Arbor Hill Raspberry Dessert Cake
Cake:
- 1 1/4 cup All Purpose Flour
- 1 cup Sugar
- 1/3 cup Shortening
- 3/4 cup Milk
- 1 1/2 tsp. Baking powder
- 1 tsp. Vanilla
- 1/2 tsp. Salt
- 1 Large Egg
Filling:
Glaze:
- 3 Tbls. Butter
- 1 cup Powdered Sugar
- 3/4 tsp. Vanilla
- 1-2 Tbls. Hot water
Cake: Heat oven to 350 . Grease bottom & sides of 9” round cake pan with shortening & lightly flour. Beat all ingredients in large bowl with electric mixer on low speed 30 seconds, scraping bowl constantly. Then beat on high speed 3 minutes scraping bowl occasionally.
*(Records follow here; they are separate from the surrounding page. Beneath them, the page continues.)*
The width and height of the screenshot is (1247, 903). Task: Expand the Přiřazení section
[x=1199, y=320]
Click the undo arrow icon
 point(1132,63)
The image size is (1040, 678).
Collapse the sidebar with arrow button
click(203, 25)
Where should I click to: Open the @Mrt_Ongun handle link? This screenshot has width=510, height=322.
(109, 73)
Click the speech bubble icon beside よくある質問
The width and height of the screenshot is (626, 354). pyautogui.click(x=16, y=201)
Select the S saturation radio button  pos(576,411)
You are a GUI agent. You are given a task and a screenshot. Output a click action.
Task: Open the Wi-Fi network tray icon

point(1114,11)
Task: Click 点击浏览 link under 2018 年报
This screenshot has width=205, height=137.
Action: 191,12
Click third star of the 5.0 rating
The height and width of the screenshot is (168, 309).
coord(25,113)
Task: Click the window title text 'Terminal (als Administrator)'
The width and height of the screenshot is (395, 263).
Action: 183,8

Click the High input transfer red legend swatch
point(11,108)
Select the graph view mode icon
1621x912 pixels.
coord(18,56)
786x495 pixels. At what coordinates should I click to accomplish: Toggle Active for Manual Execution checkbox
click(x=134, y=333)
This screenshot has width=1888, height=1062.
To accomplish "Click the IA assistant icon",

Pour batter into pan. Bake 30-35 minutes or until toothpick inserted in center comes out clean. Cool 10 minutes and remove from pan. Cool completely.
Filling: Empty
Arbor Hill Raspberry Preserve into bowl & warm in microwave to thin, about 30 seconds on high. Add small amount of water & Stir, should not be to thin – just enough too easily spread.
Glaze: Melt butter; stir in sugar & vanilla. Stir in water, 1 tsp. at a time until smooth. Split cake across center and remove top carefully. Spread filling evenly. Replace top. Complete with white glaze. Refrigerate until time to serve.